- _Entries shown_:

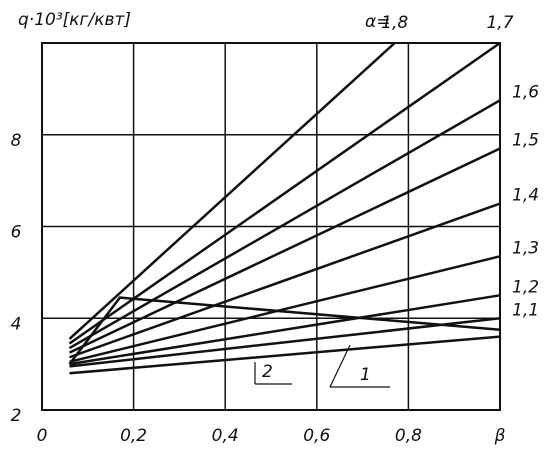  I want to click on x-tick-label: 0,2, so click(134, 436).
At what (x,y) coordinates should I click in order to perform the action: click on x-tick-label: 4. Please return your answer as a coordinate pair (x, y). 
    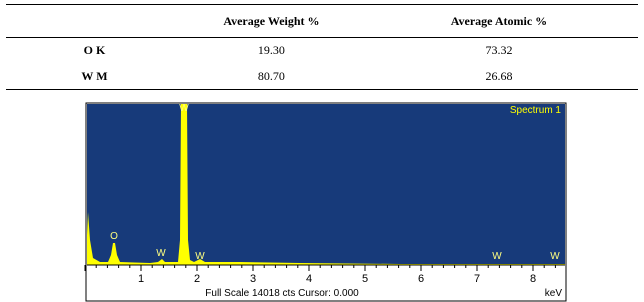
    Looking at the image, I should click on (309, 279).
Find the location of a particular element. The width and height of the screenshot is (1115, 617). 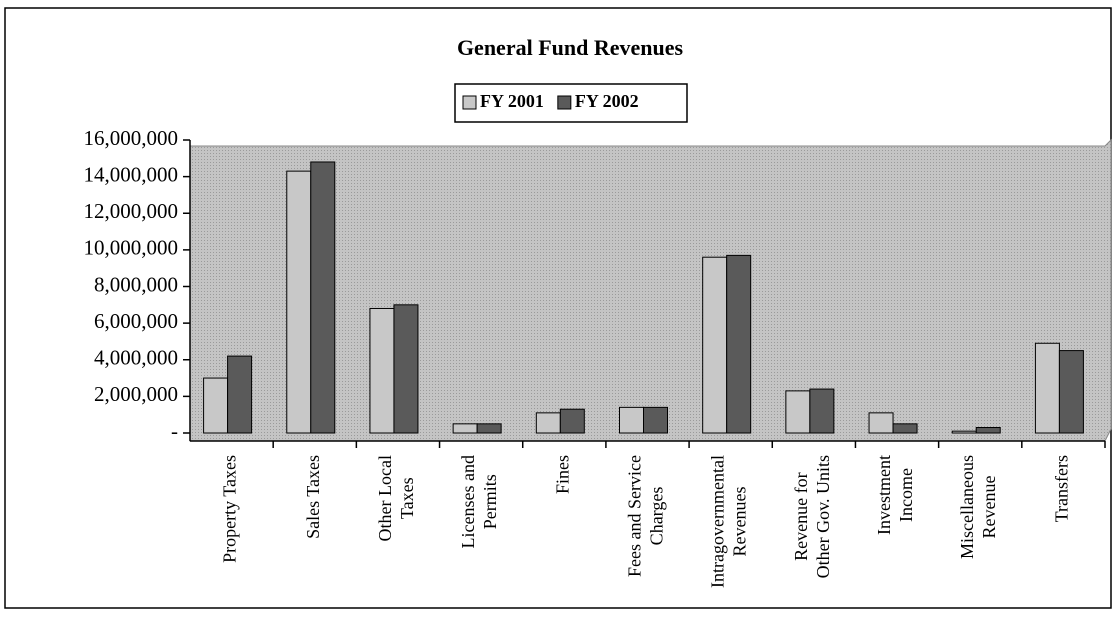

x-tick-label: Other Local Taxes is located at coordinates (396, 498).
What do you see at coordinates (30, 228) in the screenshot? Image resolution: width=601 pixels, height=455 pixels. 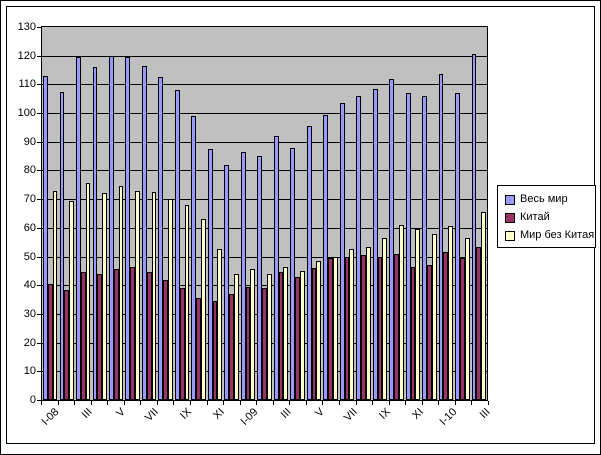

- _Task statement_: Rewrite all of the rows above with every "screenshot" changed to "screen capture" and nothing else altered. Omit the pictures.

- _Solution_:
  I want to click on x-tick-label: 0,2, so click(134, 436).
At what (x,y) coordinates should I click in order to perform the action: click on x-tick-label: 4. Please return your answer as a coordinate pair (x, y). 
    Looking at the image, I should click on (309, 279).
Find the location of a particular element. The width and height of the screen capture is (1115, 617). 

x-tick-label: Other Local Taxes is located at coordinates (396, 498).
What do you see at coordinates (30, 228) in the screen capture? Image resolution: width=601 pixels, height=455 pixels. 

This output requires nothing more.